**Extracted text**
- - - - -

We may then be very sure that, if the Christian Master had intended to
make the "salvation" of his followers dependent upon the reception of
dogmas, whether about himself or about Him who is "to us invisible or
dimly seen" in His "lower works," he would not have left it to be a
question for debate, a fertile source of angry contention or of
heartless persecutions, as it has often virtually been, _what_ the true
creed, the distinctive element of his religion, really is. The very fact
that this _has_ been so much disputed, that such differences do now so
largely exist before our eyes, forms the strongest possible testimony to
the non-dogmatic character of the primitive or genuine Christianity. The
same fact ought to rebuke and warn us against the narrow sectarian
spirit in which existing divisions originate, and which is so manifestly
out of harmony with "the spirit of Christ."


This absence from the Christian records of all express instruction, on
the subjects above noticed, clearly warrants us in turning away from any
merely dogmatic or ecclesiastical system, if it be urged upon us as
constituting the substance, or the distinctive element of Christianity.
We are thus of necessity led to look for this in something else. But to
what else shall we turn? In what shall we find an answer to our inquiry,
as to the true idea of the Christian Gospel?

The reply to this question is not difficult. The true idea of Christ's
religion can only be found in the life and words of the Master himself.
And these it may well be believed, in their simple, rational, spiritual,
practical form, are destined to assume a commanding position among
Christian men which they have never yet held, and, in short, to suppress
and supersede the extravagancies alike of ritualism and its related
dogmatism, whatever the form in which these may now prevail among the
churches and sects of Christendom.

This conclusion is readily suggested, or it is imperatively dictated, by
various expressions in the New Testament itself. "Lord, to whom shall we
go? Thou hast the words of eternal life:" - such is the sentiment
attributed to the Apostle Peter by the fourth Evangelist. Paul has more
than one instance in which he is equally explicit: "Other foundation
can no man lay than that is laid, which is Jesus Christ;" while in
another place he writes, "If any man have not the spirit of Christ, he
is none of his." Jesus himself speaks in terms which are even more
decided, when he declares, "_I_ am the Way, the Truth, and the

[Footnote 19: John vi. 68; 1 Cor. iii. 11; Rom. viii. 9; John xiv. 6.]

In such expressions as these we may, at the least, plainly see the
surpassing importance, to the judgment of the earliest Christian
authorities, of the personal Christ, of his teaching and example. We are
thus emphatically taught, in effect, that we must look to CHRIST, and
take HIM, in his life, his words, his devout and holy spirit, as the
impersonation of his religion. When it is asked, then, What is the true
idea of Christianity, no better answer can be given than by saying, it
is Christ himself; that it is _in_ Christ himself, in what he was and
says and does, in all that made him well pleasing in the sight of God,
as the beloved Son of the Almighty Father.

- - - - -

**Recorded data**
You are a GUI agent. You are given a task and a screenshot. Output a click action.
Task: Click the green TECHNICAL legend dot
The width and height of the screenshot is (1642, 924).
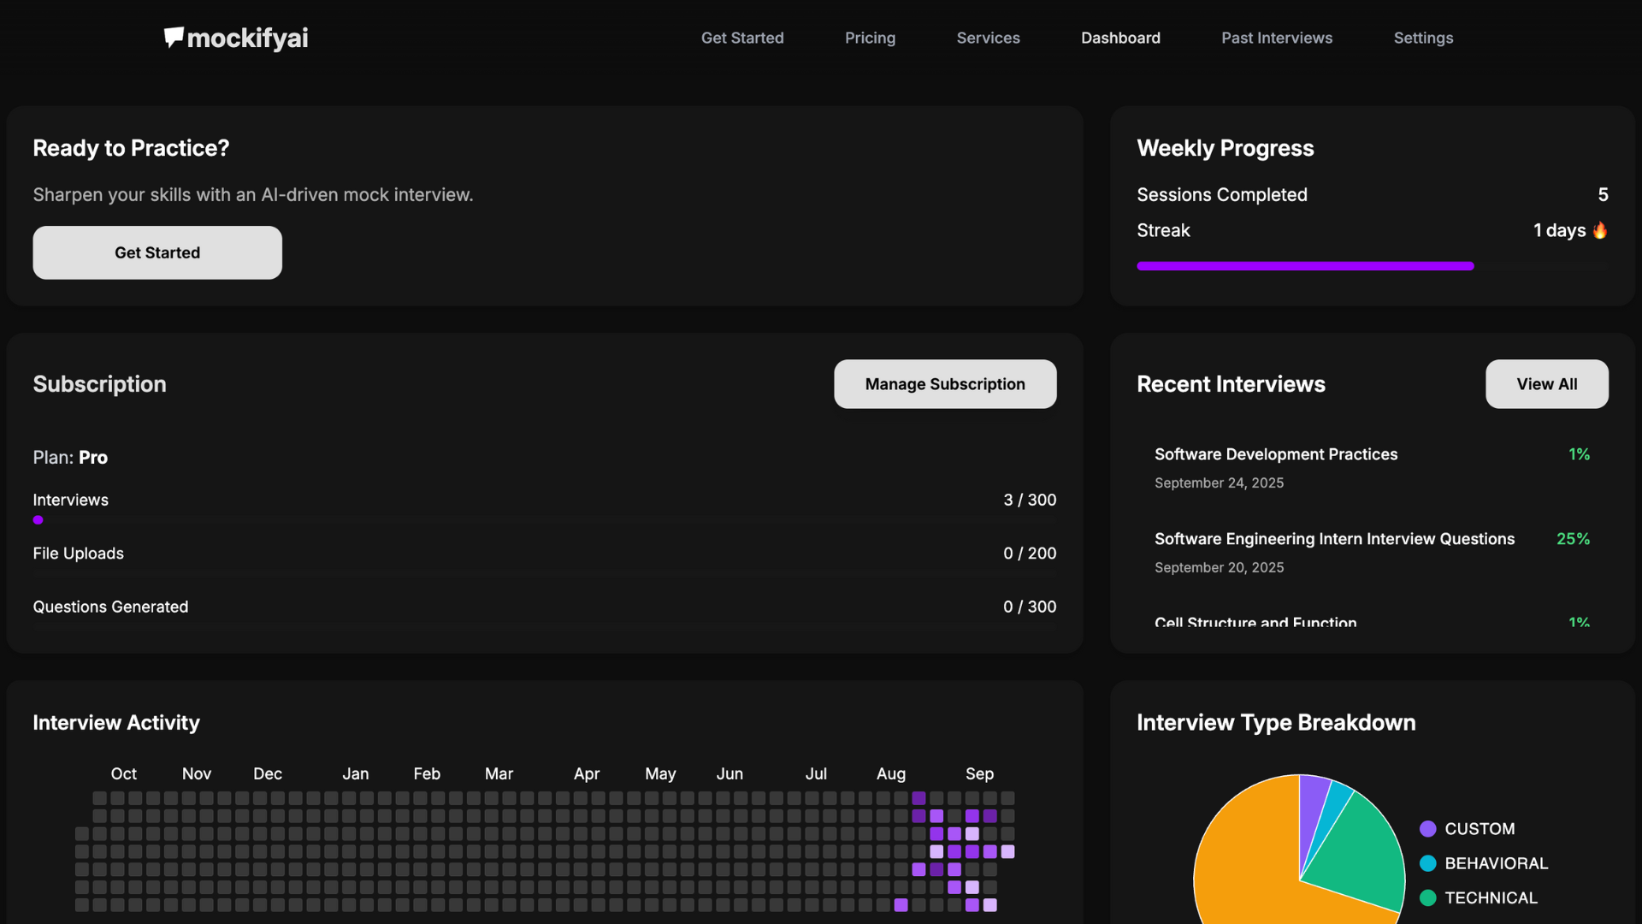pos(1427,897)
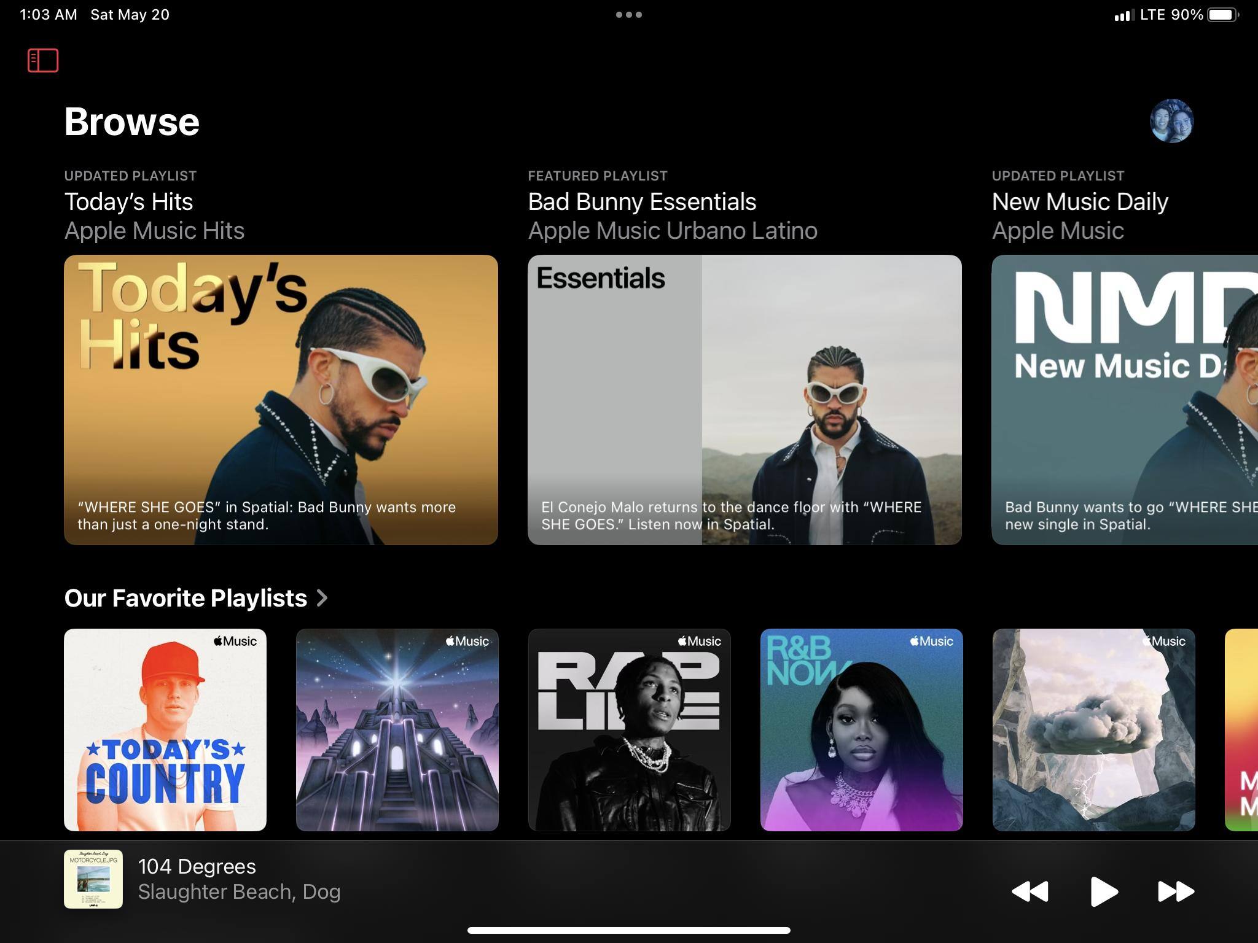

- - - - -

From the essay on the true idea of Christianity, pull out the stretch from "[Footnote 19: John" through "the Almighty Father.", word for word.

**Full response**
[Footnote 19: John vi. 68; 1 Cor. iii. 11; Rom. viii. 9; John xiv. 6.]

In such expressions as these we may, at the least, plainly see the
surpassing importance, to the judgment of the earliest Christian
authorities, of the personal Christ, of his teaching and example. We are
thus emphatically taught, in effect, that we must look to CHRIST, and
take HIM, in his life, his words, his devout and holy spirit, as the
impersonation of his religion. When it is asked, then, What is the true
idea of Christianity, no better answer can be given than by saying, it
is Christ himself; that it is _in_ Christ himself, in what he was and
says and does, in all that made him well pleasing in the sight of God,
as the beloved Son of the Almighty Father.